• **Exercise brief**:
Please rewrite the stretch of the tongue artery question from "a) Deep lingual" through "in epidural hematomas?", swapping "tongue" for "lingua" each time it appears.

• **Extract**:
↓

Examination of a patient with an ulcerative carcinoma of the posterior third of the tongue revealed bleeding from the lesion and difficulty swallowing (dysphagia). The bleeding was seen to be arterial; which of the following arteries was involved?
a) Deep lingual artery
b) Dorsal lingual artery
c) Tonsillar artery
d) Sublingual artery
- Dorsal lingual artery runs on the superficial surface of the tongue, it is a branch of the lingual artery that delivers blood to the posterior superficial tongue. So this one of the source for hemorrhage.
- Lingual artery (from external carotid) branches are
- Dorsal lingual: base and body of tongue
- Suprahyoid: muscles of the same name
- Sublingual: mylohyoid muscle, sublingual salivary gland and mucosa of membranes of the floor of the mouth
- Deep lingual: supplies apex of the tongue
What branch of the maxillary artery runs through the foramen spinosum and is implicated in epidural hematomas?

↑

• **Extracted information**:

↓

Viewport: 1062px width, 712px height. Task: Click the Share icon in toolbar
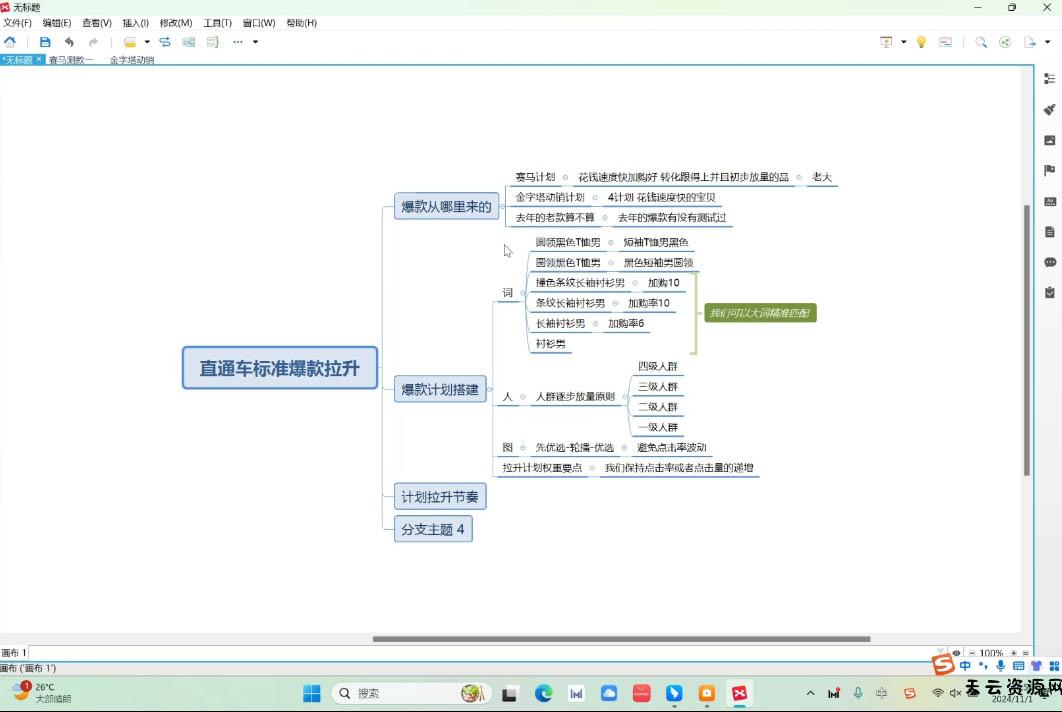tap(1005, 42)
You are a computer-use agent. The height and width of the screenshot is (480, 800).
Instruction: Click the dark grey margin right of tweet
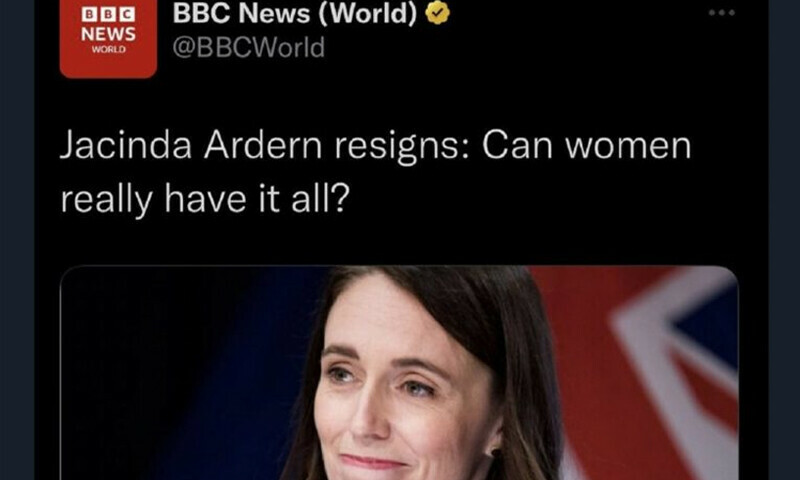click(784, 240)
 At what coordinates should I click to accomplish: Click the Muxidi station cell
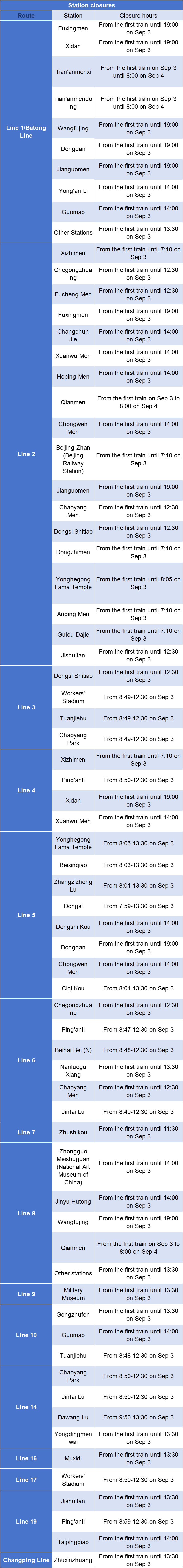[x=73, y=1458]
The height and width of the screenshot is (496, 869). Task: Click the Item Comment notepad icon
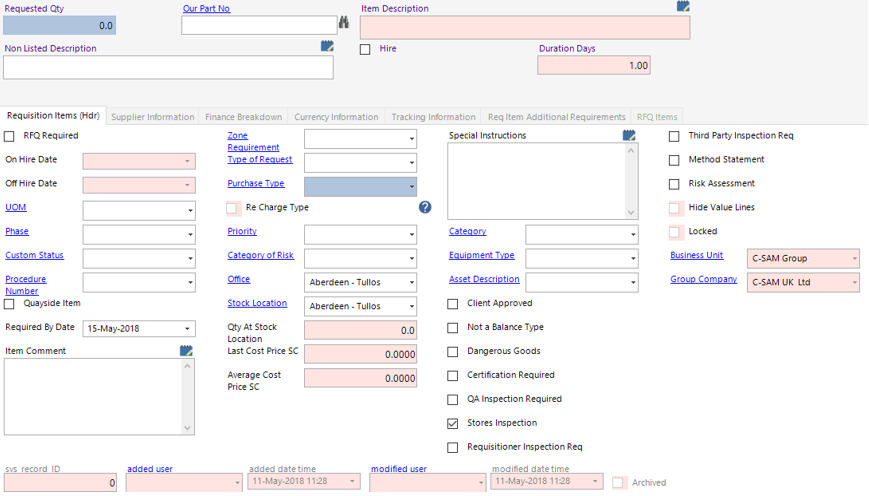(x=186, y=351)
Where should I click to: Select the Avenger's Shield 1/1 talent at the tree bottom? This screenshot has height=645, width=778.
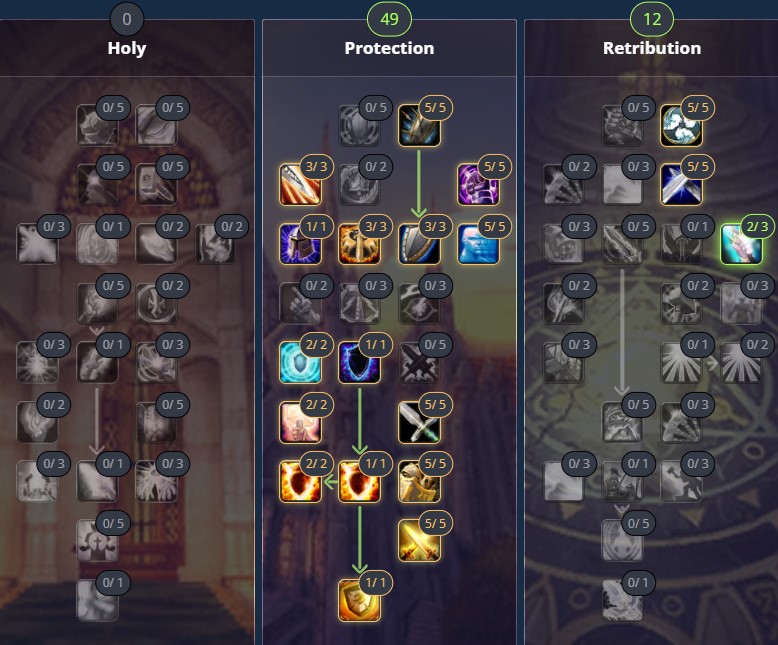coord(359,600)
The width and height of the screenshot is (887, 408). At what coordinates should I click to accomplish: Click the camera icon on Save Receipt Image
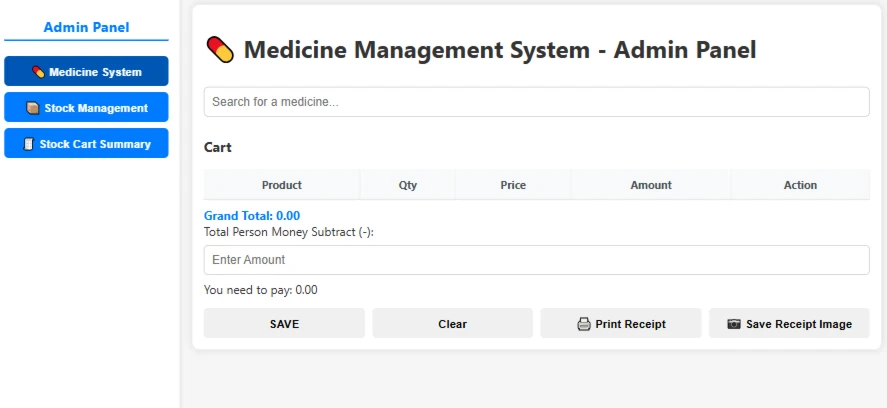(x=734, y=324)
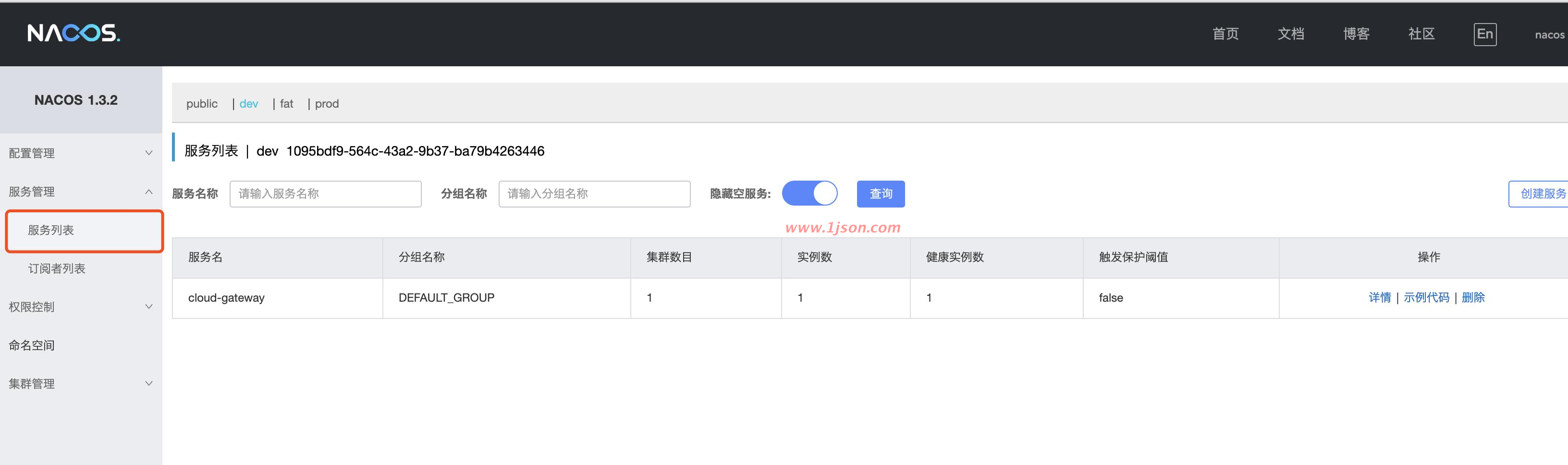Expand the 集群管理 sidebar menu
This screenshot has height=465, width=1568.
pos(80,383)
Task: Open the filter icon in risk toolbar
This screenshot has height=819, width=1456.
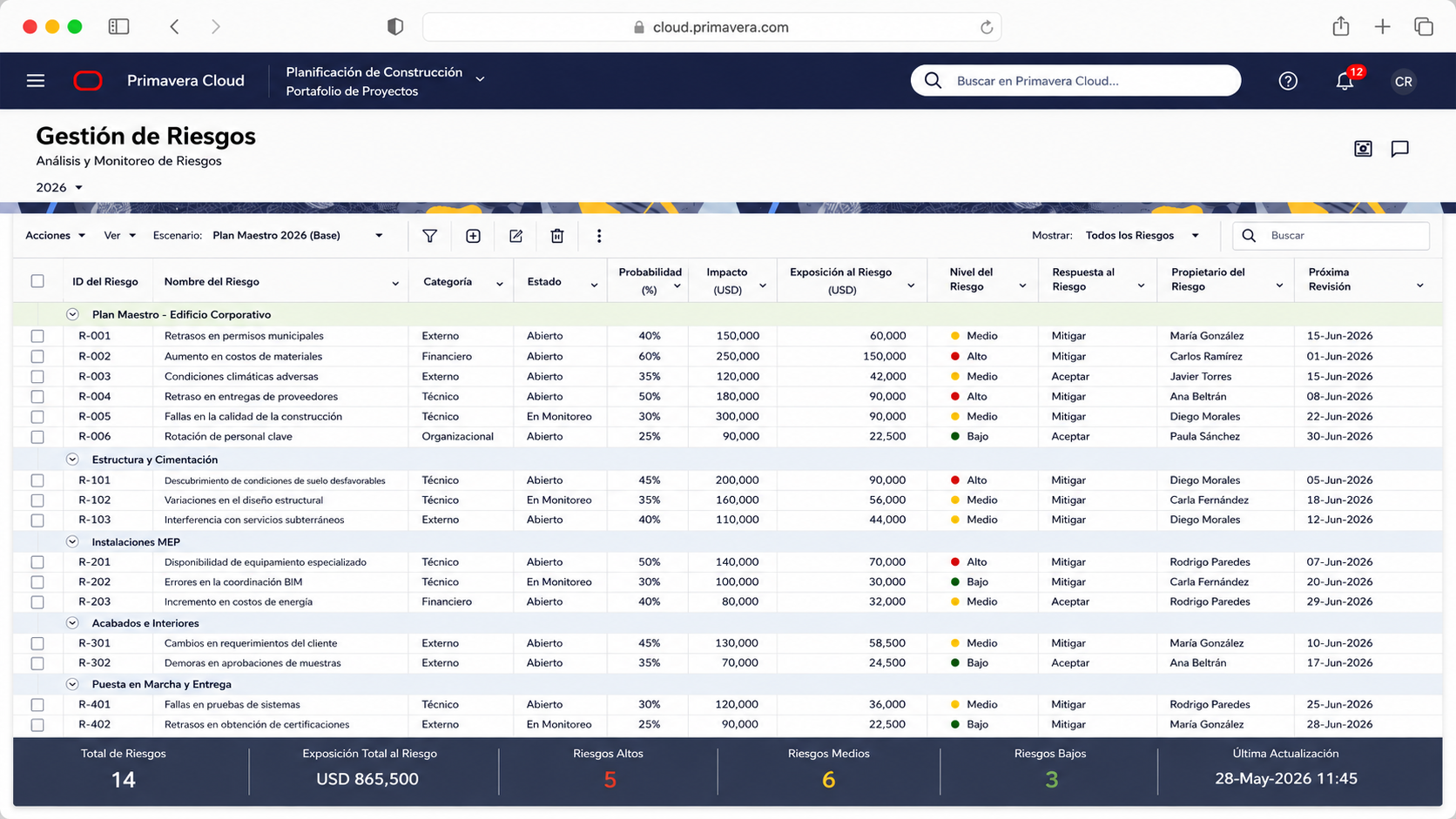Action: pyautogui.click(x=429, y=236)
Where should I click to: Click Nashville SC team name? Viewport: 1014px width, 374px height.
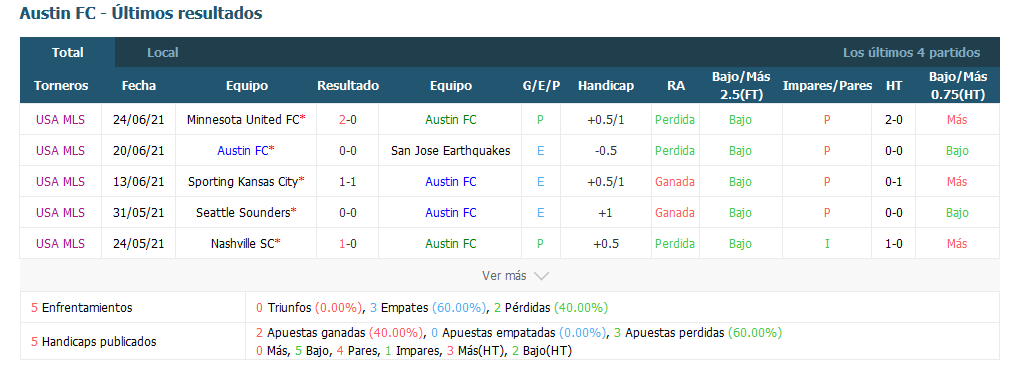[243, 244]
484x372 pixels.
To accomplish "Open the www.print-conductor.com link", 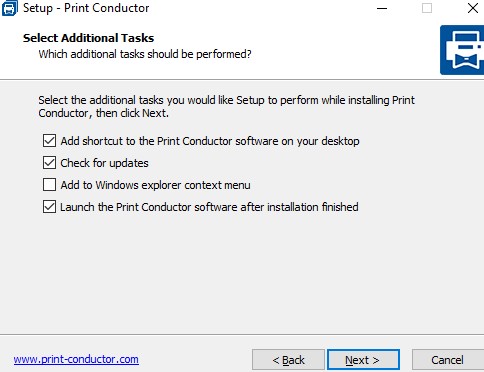I will [x=76, y=359].
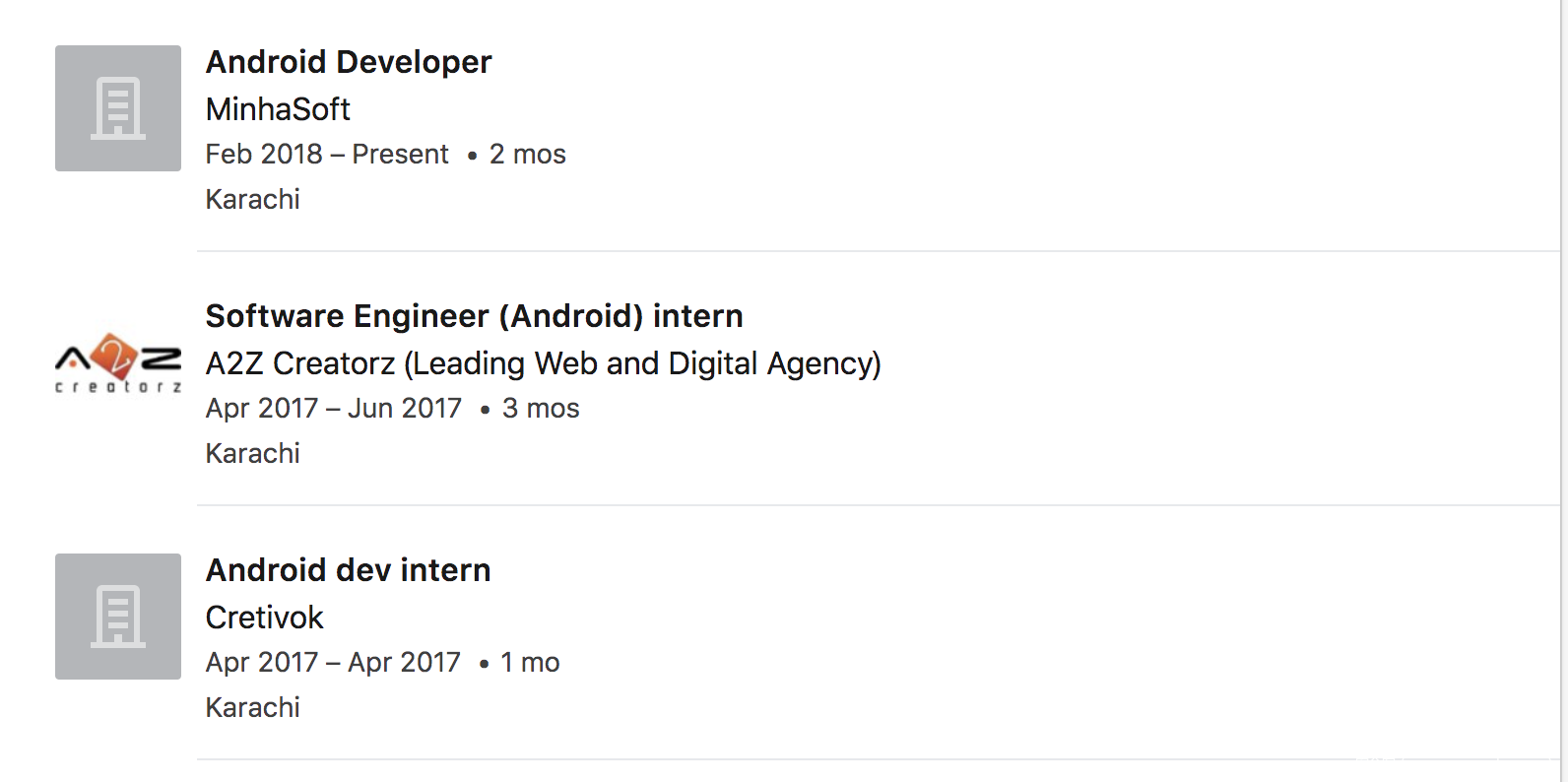1568x782 pixels.
Task: Click Karachi location under Cretivok
Action: 252,708
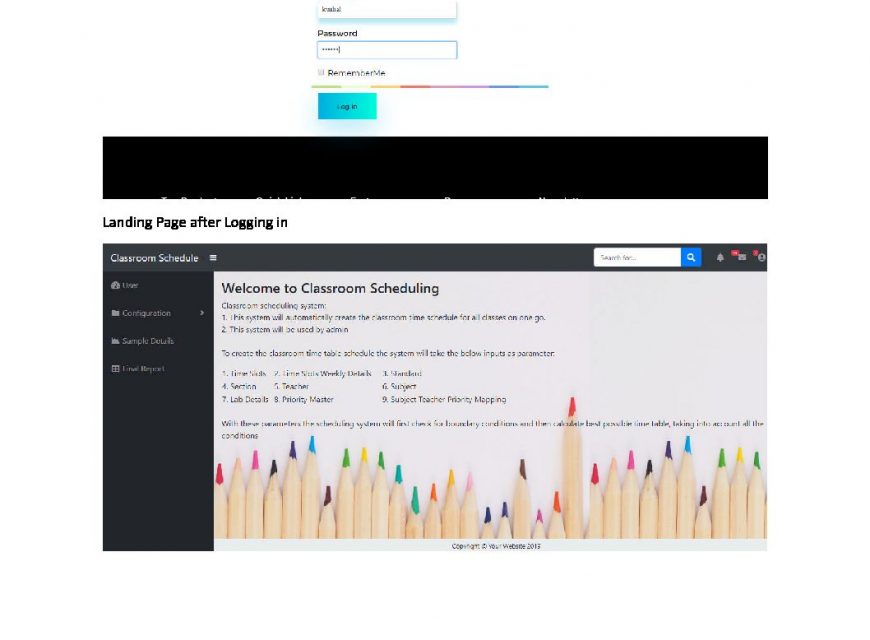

↑

• **Task response**:
a) Deep lingual artery
b) Dorsal lingual artery
c) Tonsillar artery
d) Sublingual artery
- Dorsal lingual artery runs on the superficial surface of the lingua, it is a branch of the lingual artery that delivers blood to the posterior superficial lingua. So this one of the source for hemorrhage.
- Lingual artery (from external carotid) branches are
- Dorsal lingual: base and body of lingua
- Suprahyoid: muscles of the same name
- Sublingual: mylohyoid muscle, sublingual salivary gland and mucosa of membranes of the floor of the mouth
- Deep lingual: supplies apex of the lingua
What branch of the maxillary artery runs through the foramen spinosum and is implicated in epidural hematomas?